The Clock Tower series has received mixed critical reception across its history. In retrospective reviews, the first title, Clock Tower (1995), received praise for its haunting atmosphere but was criticized for tedious puzzles and exploration. Despite these criticisms, it is considered instrumental in establishing the survival horror genre and creating a model for future horror games to follow. Its sequel, Clock Tower (1996), was met with mixed reception as well. The horror themes and atmosphere were well-received, but the game's point-and-click gameplay and slow pace were found to be inferior to the growing landscape of action games on the PlayStation, especially Capcom's first Resident Evil title, which was released the same year. The third title, Clock Tower II, was met with unfavorable reviews. Critics heavily criticized the slow point-and-click interface and the flawed trial-and-error gameplay. Clock Tower 3 received similar reviews to the first two titles. The graphics, atmosphere and storyline received positive reviews, but again, the gameplay was a point of criticism. Critics believed the boss fights and repetitive hiding and chasing gameplay mechanics were weak.
Scissorman is often compared to Nemesis from Resident Evil 3 because he stalks his victims and disappears and reappears at various intervals throughout the games. He is also often identified as one of the scariest characters in video games because of his unrelenting nature and the difficulty to escape him.

Aggregate review scores
| Game | GameRankings | Metacritic |
|---|---|---|
| Clock Tower (1995) | - | - |
| Clock Tower (1996) | 72% | - |
| Clock Tower II: The Struggle Within | 52% | 49/100 |
| Clock Tower 3 | 70% | 69/100 |

== Film adaptation ==
A film adaption of the Clock Tower series was first announced in June 2006. The film was to be directed by Chilean director Jorge Olguin. Todd Farmer, Jake Wade Wall, and David Coggeshall were set to write the script. In the pitched story based on the plot of the Clock Tower 3 video game, Alyssa Hamilton is called by her mother and told not to return home. After investigating, Alyssa uncovers that she possess a secret power enabling her to destroy evil servants that live off murdered victim's souls. She learns how to wield a weapon to defeat these evil forces. Production was set to begin in December 2006.

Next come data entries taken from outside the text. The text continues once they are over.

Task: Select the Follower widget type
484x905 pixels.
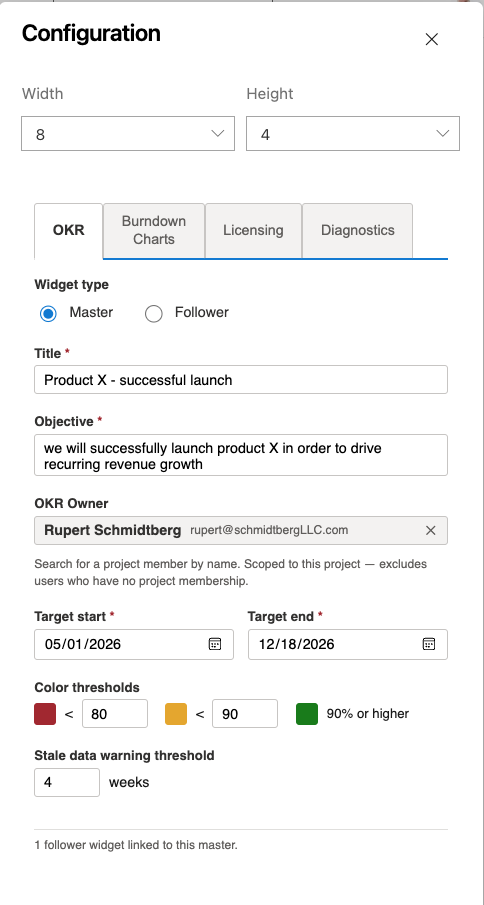Action: pyautogui.click(x=153, y=313)

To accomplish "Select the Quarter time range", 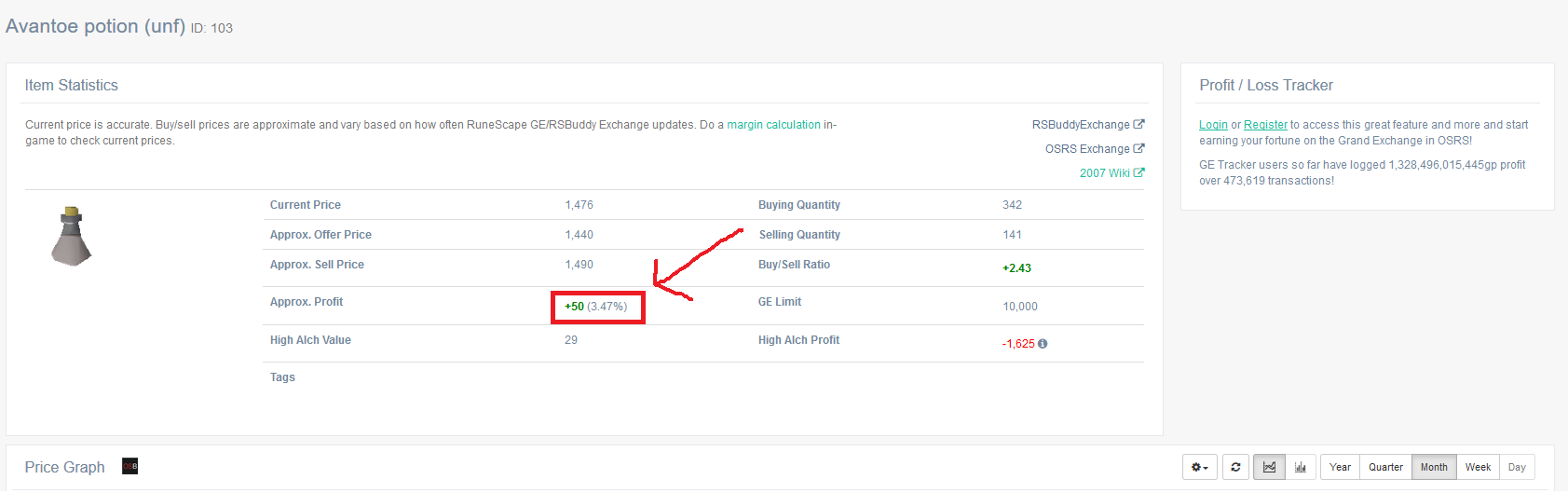I will coord(1385,467).
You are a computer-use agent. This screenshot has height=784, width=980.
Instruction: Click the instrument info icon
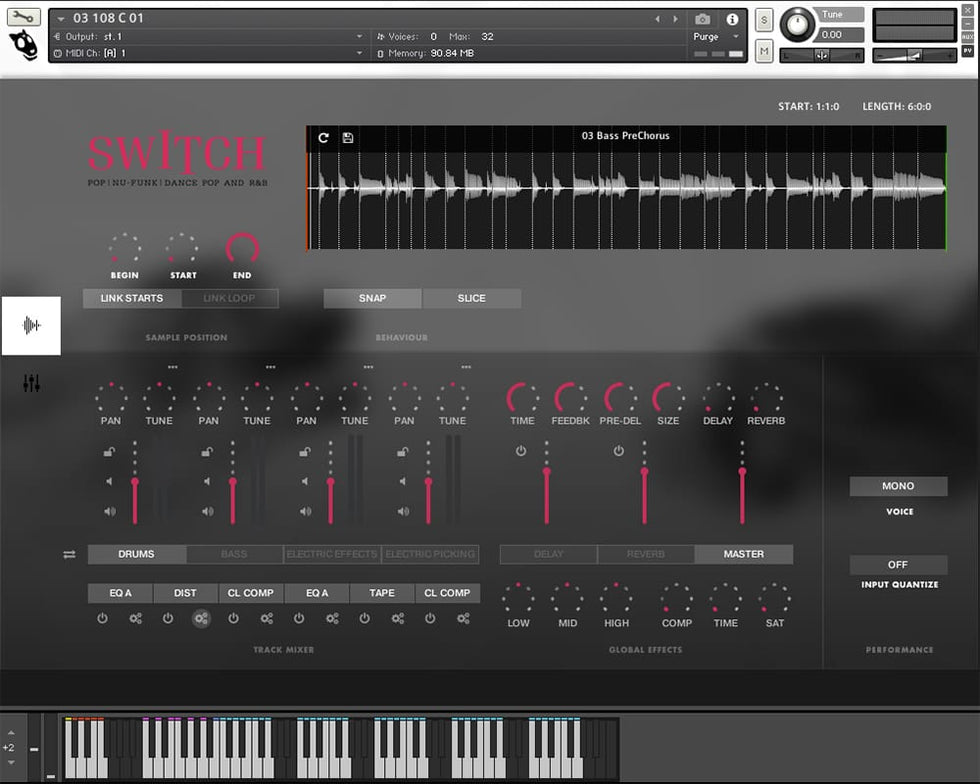coord(732,19)
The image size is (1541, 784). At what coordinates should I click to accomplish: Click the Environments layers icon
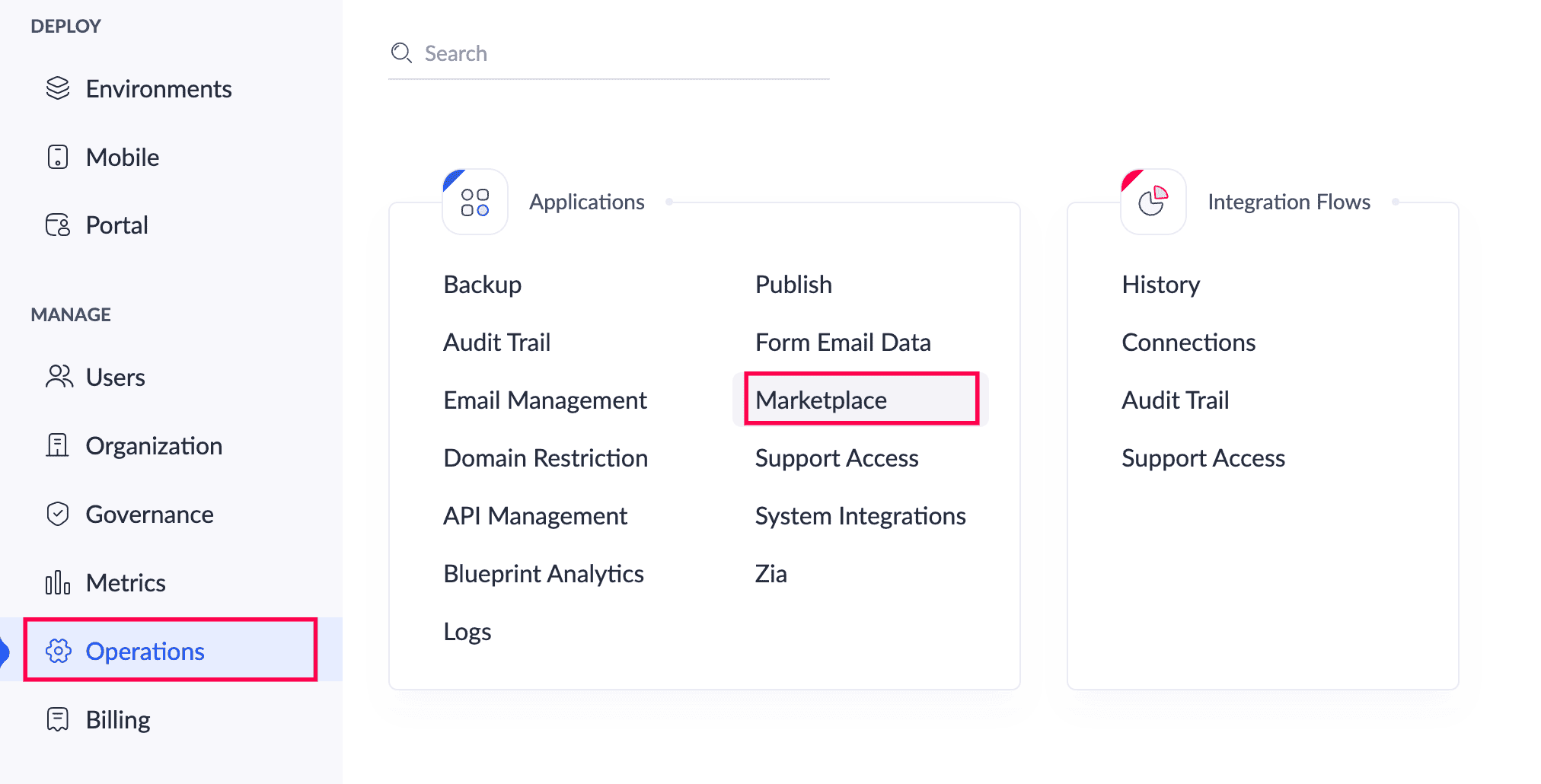pyautogui.click(x=58, y=88)
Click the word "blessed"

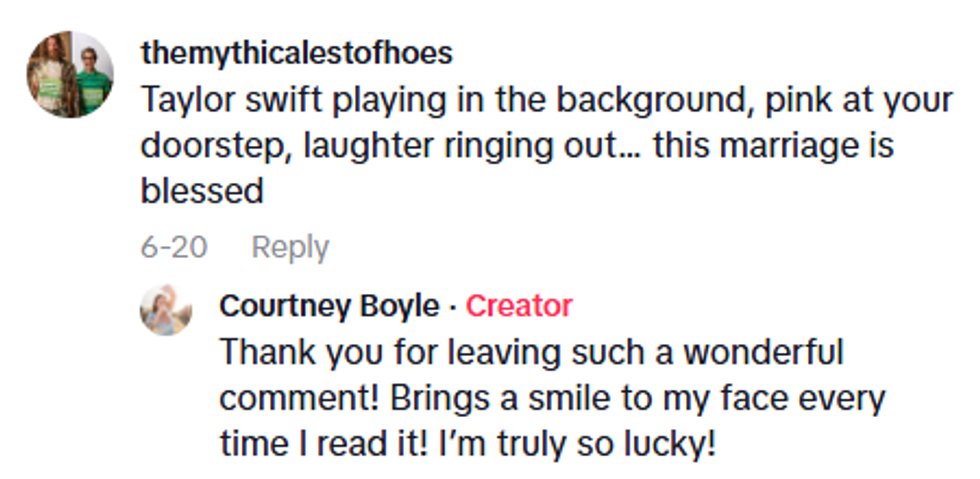point(202,191)
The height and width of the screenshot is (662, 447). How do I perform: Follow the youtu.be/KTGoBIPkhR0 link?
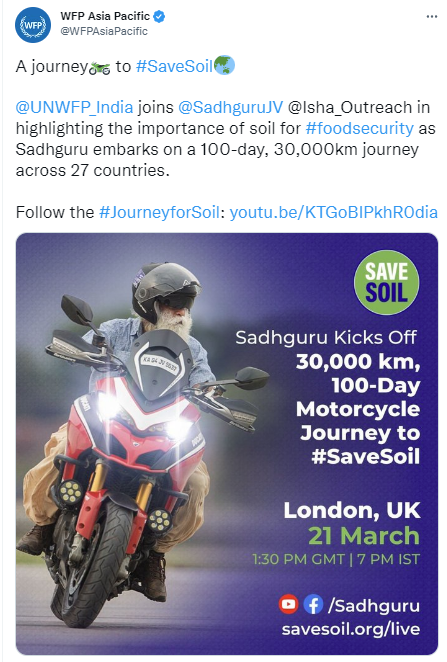point(333,212)
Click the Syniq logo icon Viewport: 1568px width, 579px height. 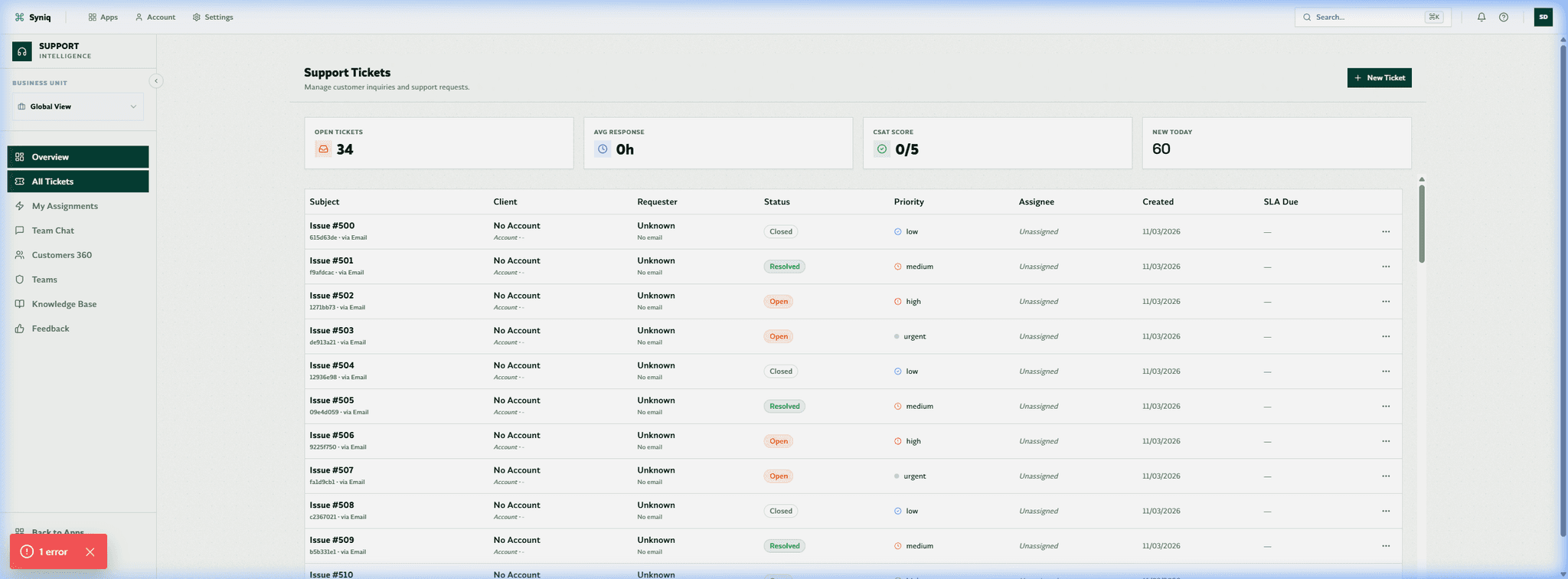click(20, 17)
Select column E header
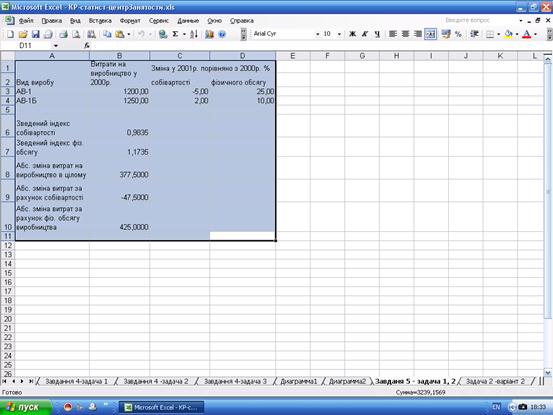The width and height of the screenshot is (553, 415). pos(292,56)
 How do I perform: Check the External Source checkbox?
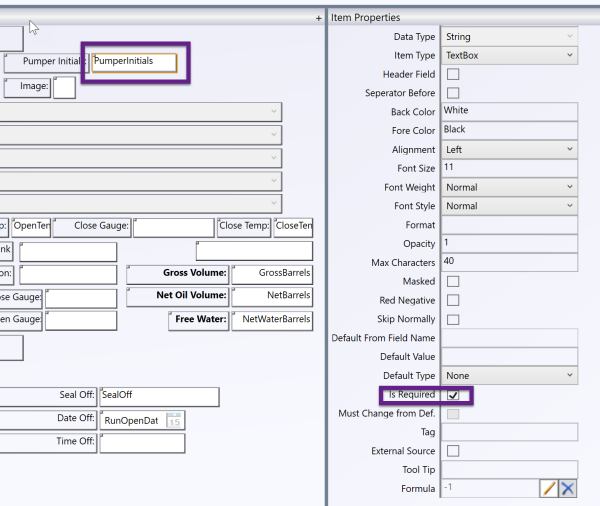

Two years later, the film was set to begin production in November 2008 in Los Angeles by another studio. Martin Weisz was set to direct the film, and Brittany Snow would star in it. The film reportedly centers on a troubled psychiatric patient who witnessed her parents die and is constantly plagued by religious imagery. In November 2011, David R. Ellis said that he was directing the film. No news has been announced of the film since, and Ellis died in 2013.